◆ **正文**
+ + + + + + +

最近学习了一下GRAPH LIBRARY,该特性是在20.05版本引入的,核心思想是将报文处理构成node 和 link组成的有向图。与pipe line 相比,graph 可以非常直观地呈现业务的转发路径;node 理论上可以任意组合实现灵活的业务转发;最后,报文的处理是在每个node 中批量执行的,因此减少了报文处理过程的cache miss, 提高转发性能。
下面对graph library 实现进行分析。
1.基本数据结构
1.1 node
1.1.1 node结构
struct rte_node_register {
char name[RTE_NODE_NAMESIZE]; /**< Name of the node. */
uint64_t flags; /**< Node configuration flag. */
#define RTE_NODE_SOURCE_F (1ULL << 0) /**< Node type is source. */
rte_node_process_t process; /**< Node process function. */
rte_node_init_t init; /**< Node init function. */
rte_node_fini_t fini; /**< Node fini function. */
rte_node_t id; /**< Node Identifier. */
rte_node_t parent_id; /**< Identifier of parent node. */
rte_edge_t nb_edges; /**< Number of edges from this node. */
const char *next_nodes[]; /**< Names of next nodes. */
};
node结构里flag 区分source flag和非source flag,置位source flag的称为source node,后续的graph 运行时walk都是从source node 出发。
1.1.2 node注册
node 注册的实现比较简单,name作为唯一的标志判断是否重复,如果是新的节点生成一个节点,加入全局变量node_list里。
rte_node_t
__rte_node_register(const struct rte_node_register *reg)

+ + + + + + +

◆ **所给材料**
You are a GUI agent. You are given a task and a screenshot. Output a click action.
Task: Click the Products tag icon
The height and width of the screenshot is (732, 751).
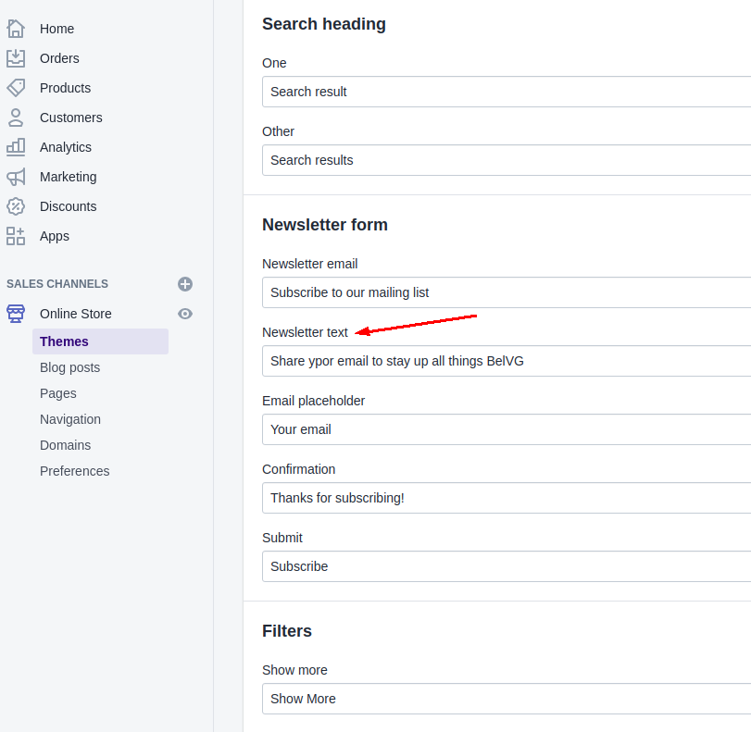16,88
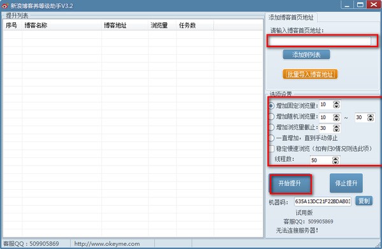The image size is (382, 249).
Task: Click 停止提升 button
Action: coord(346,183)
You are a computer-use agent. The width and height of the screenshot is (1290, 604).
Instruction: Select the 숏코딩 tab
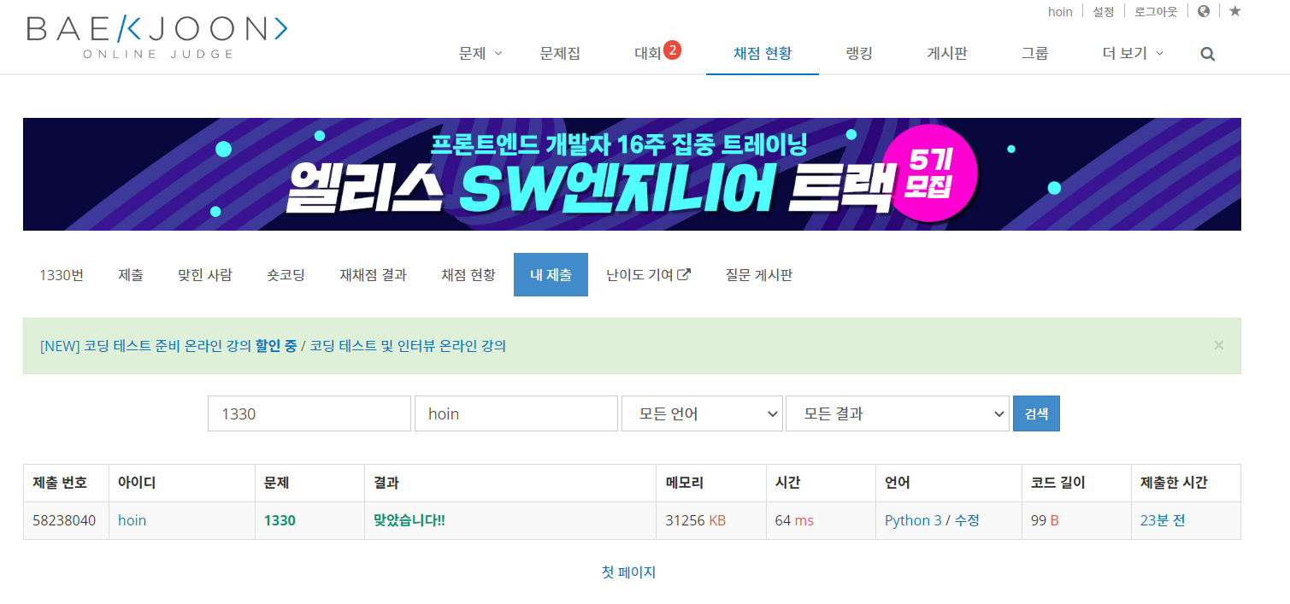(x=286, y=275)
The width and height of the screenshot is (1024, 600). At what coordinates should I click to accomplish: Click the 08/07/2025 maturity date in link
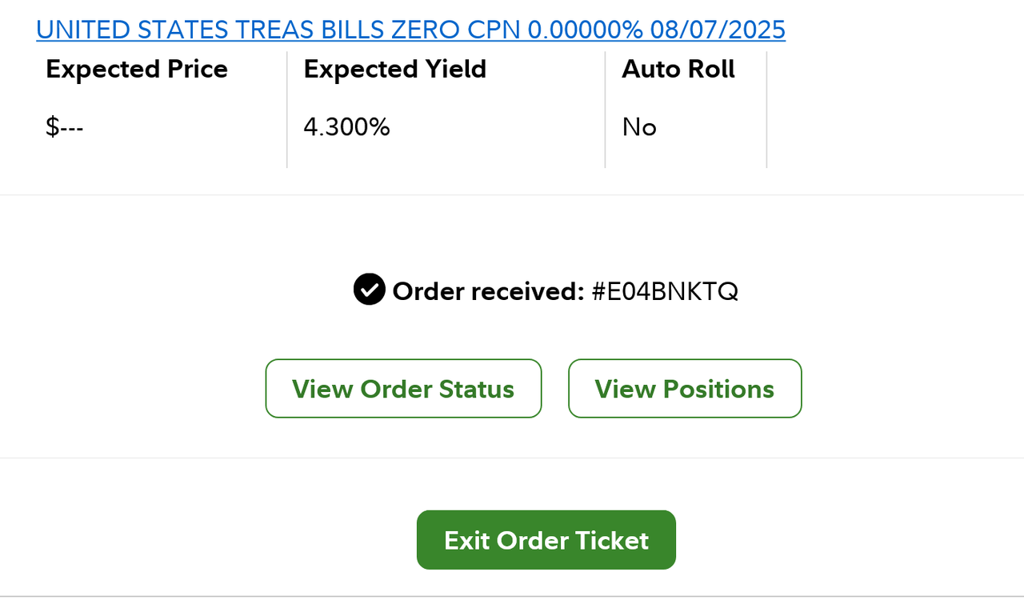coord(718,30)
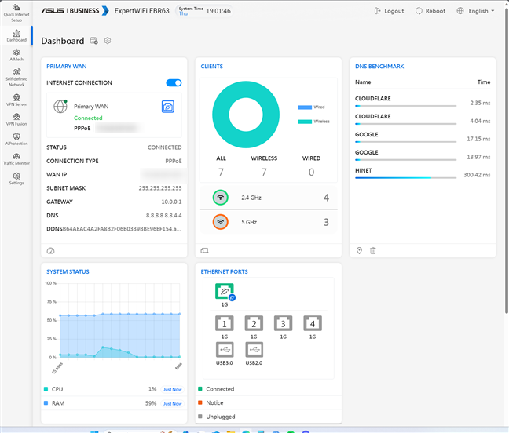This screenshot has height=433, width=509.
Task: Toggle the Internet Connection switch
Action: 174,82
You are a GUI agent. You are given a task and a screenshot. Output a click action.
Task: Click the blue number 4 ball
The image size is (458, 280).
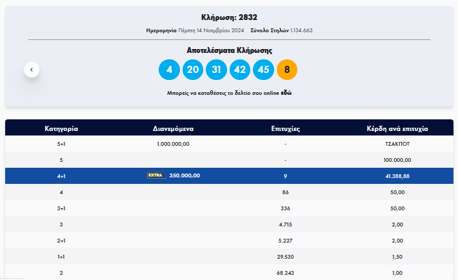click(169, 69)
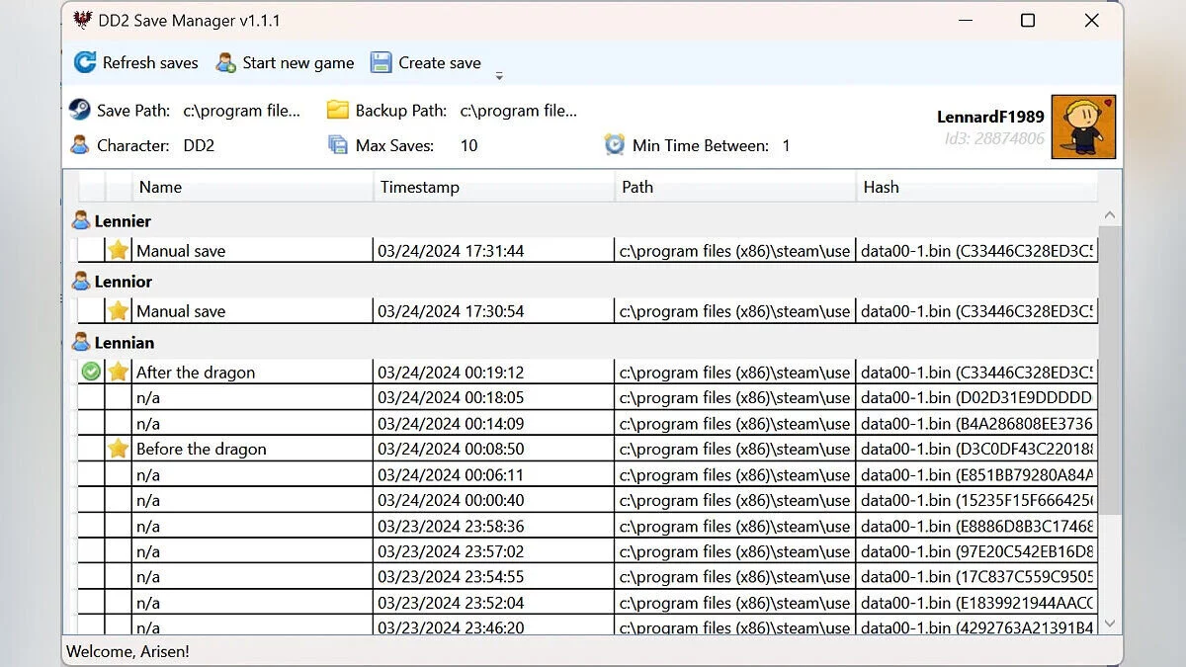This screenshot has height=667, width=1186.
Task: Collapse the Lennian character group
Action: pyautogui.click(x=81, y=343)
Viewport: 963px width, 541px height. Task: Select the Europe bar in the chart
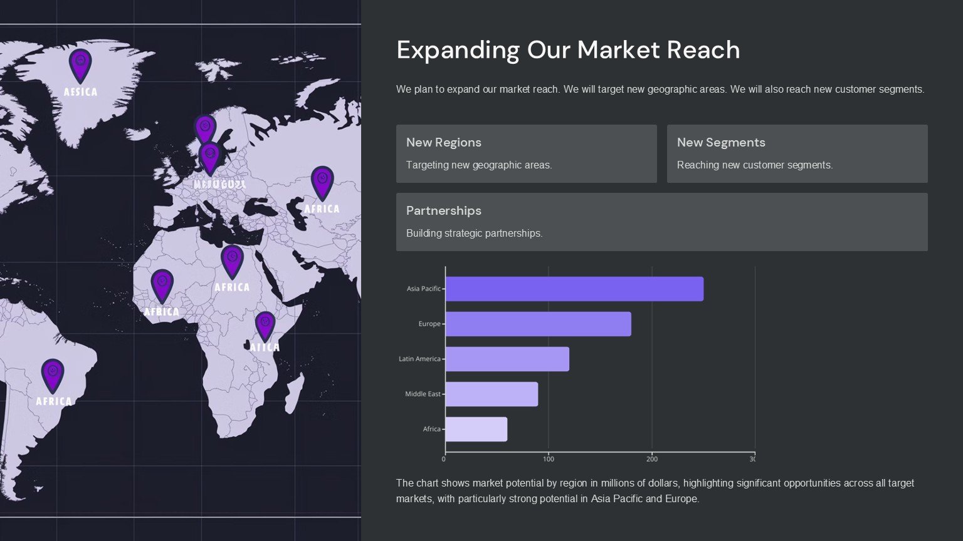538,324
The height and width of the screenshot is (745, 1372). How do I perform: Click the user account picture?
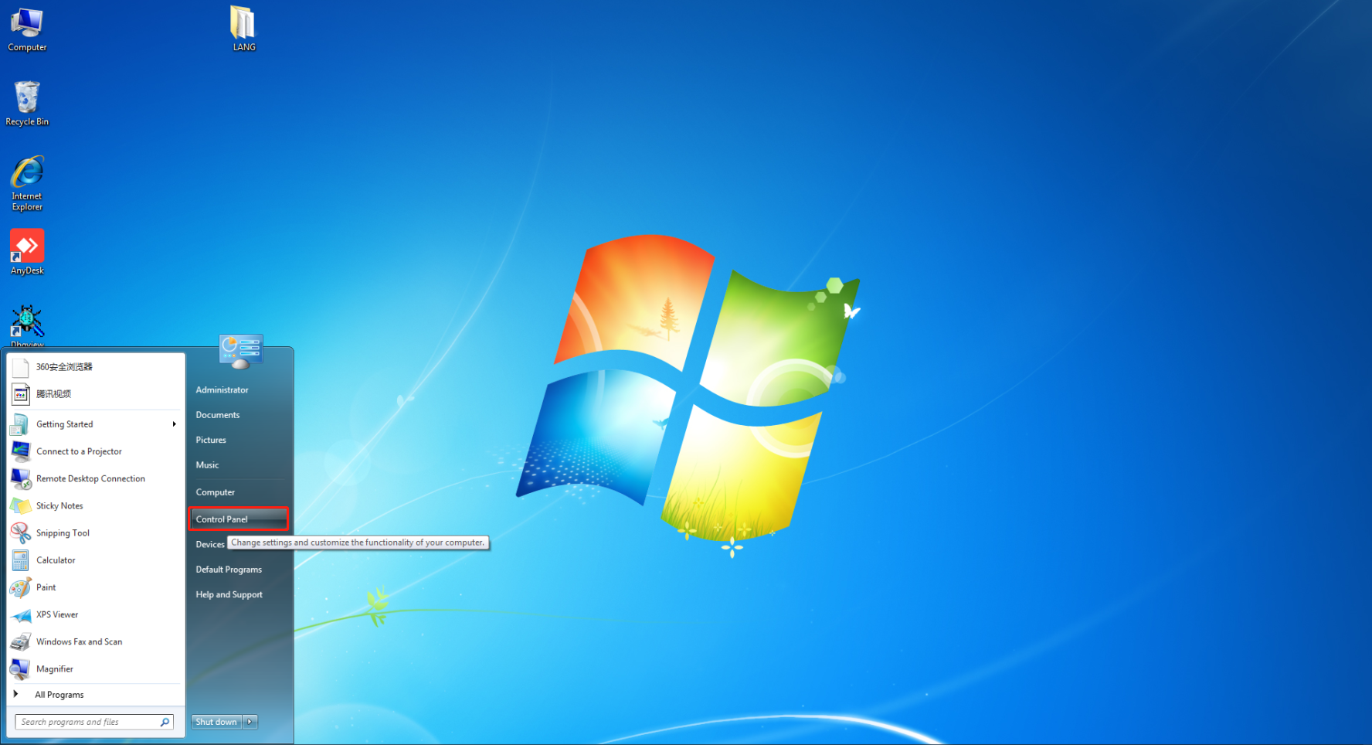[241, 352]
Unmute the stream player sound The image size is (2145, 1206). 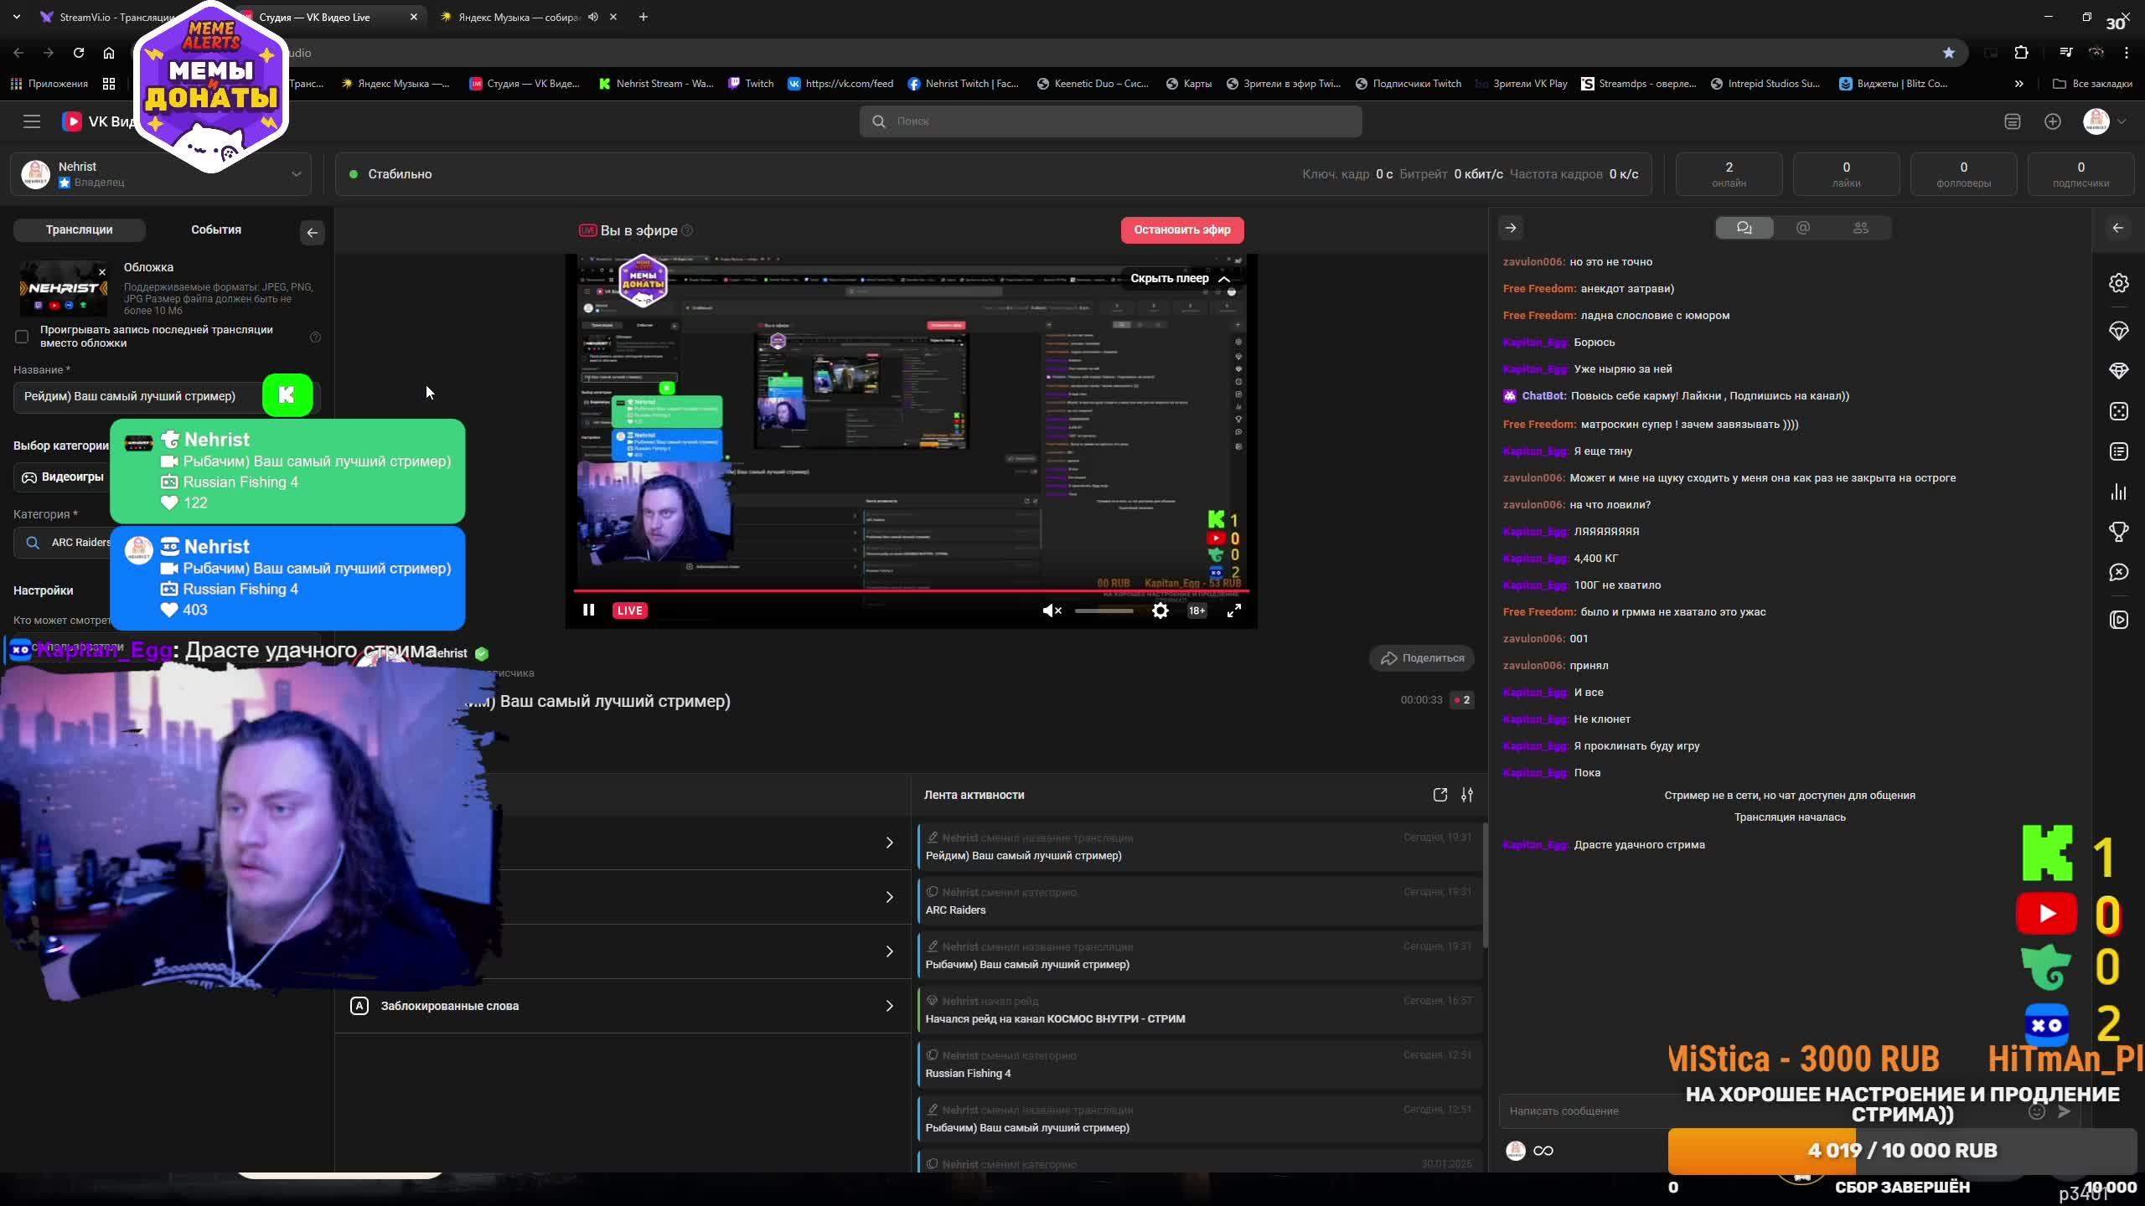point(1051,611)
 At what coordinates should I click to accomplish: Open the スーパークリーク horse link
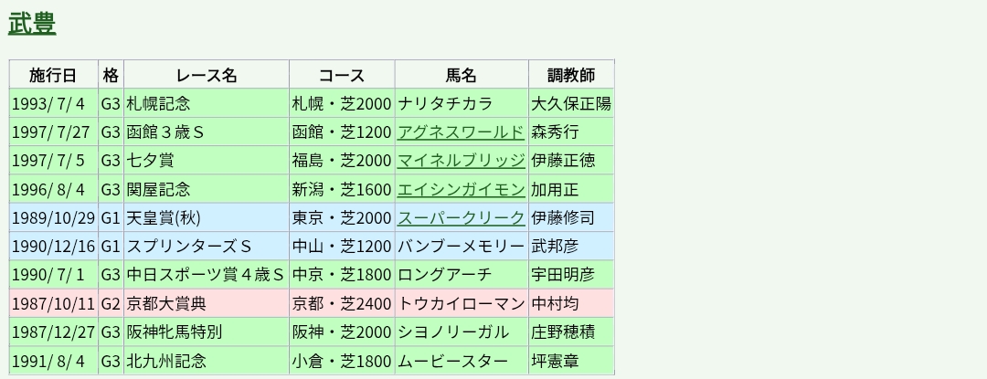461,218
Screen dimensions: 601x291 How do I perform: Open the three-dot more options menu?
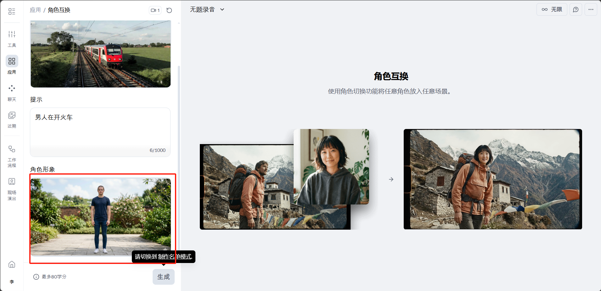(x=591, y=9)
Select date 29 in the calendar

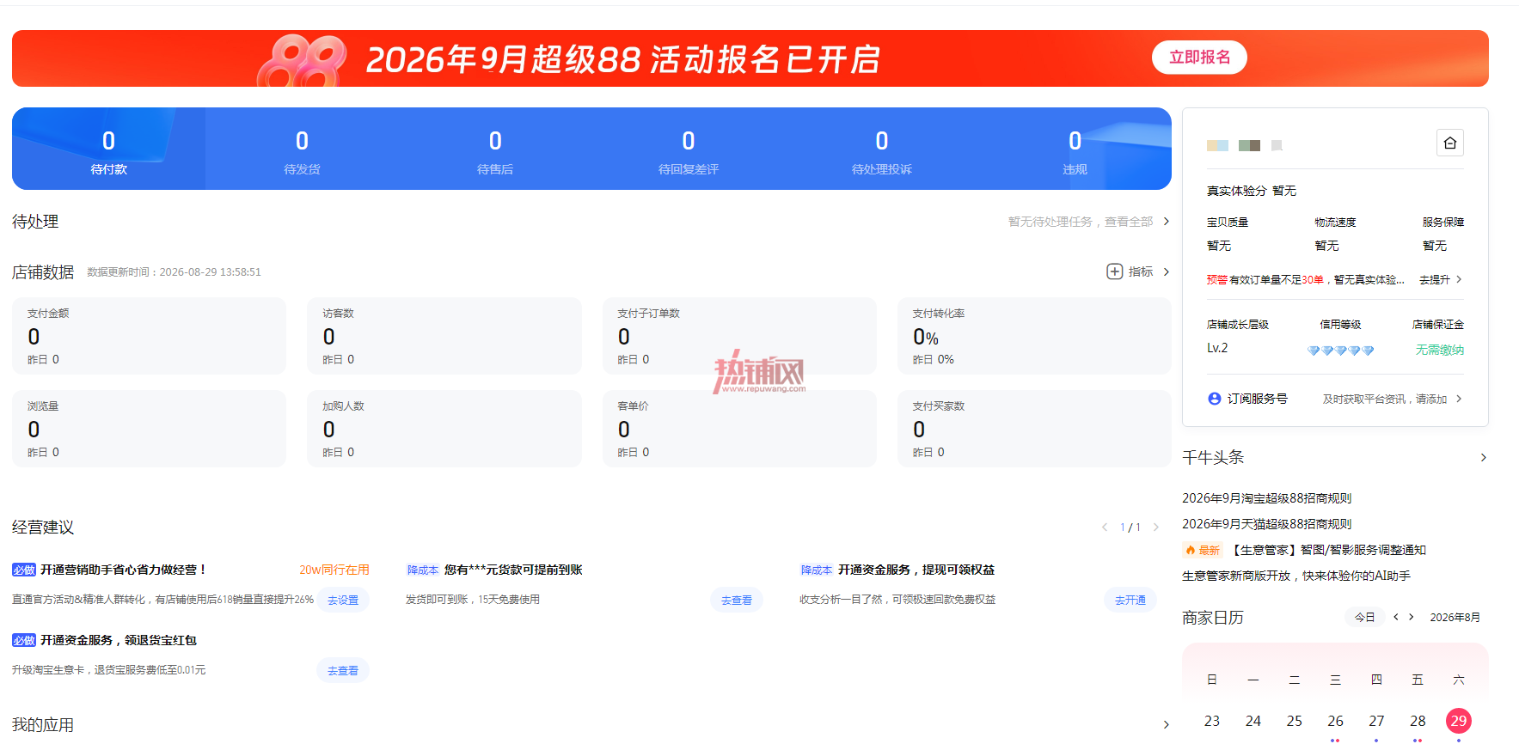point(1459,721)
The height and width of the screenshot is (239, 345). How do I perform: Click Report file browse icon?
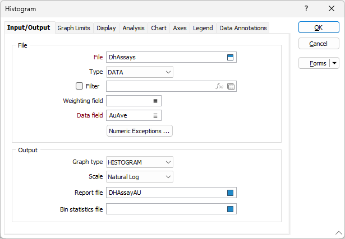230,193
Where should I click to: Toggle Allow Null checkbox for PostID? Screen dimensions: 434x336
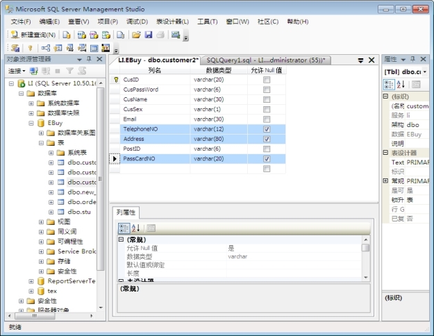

+ + + + + + +

◆ **任务要求**
根据介绍graph library的正文,说明它为什么能减少报文处理过程中的cache miss,用一到三句话作答。 上面的材料与正文互不相关,是另外独立的内容。

◆ **参考答案**
因为在graph library中,报文的处理是在每个node中批量执行的,所以减少了报文处理过程中的cache miss,转发性能也因此提高。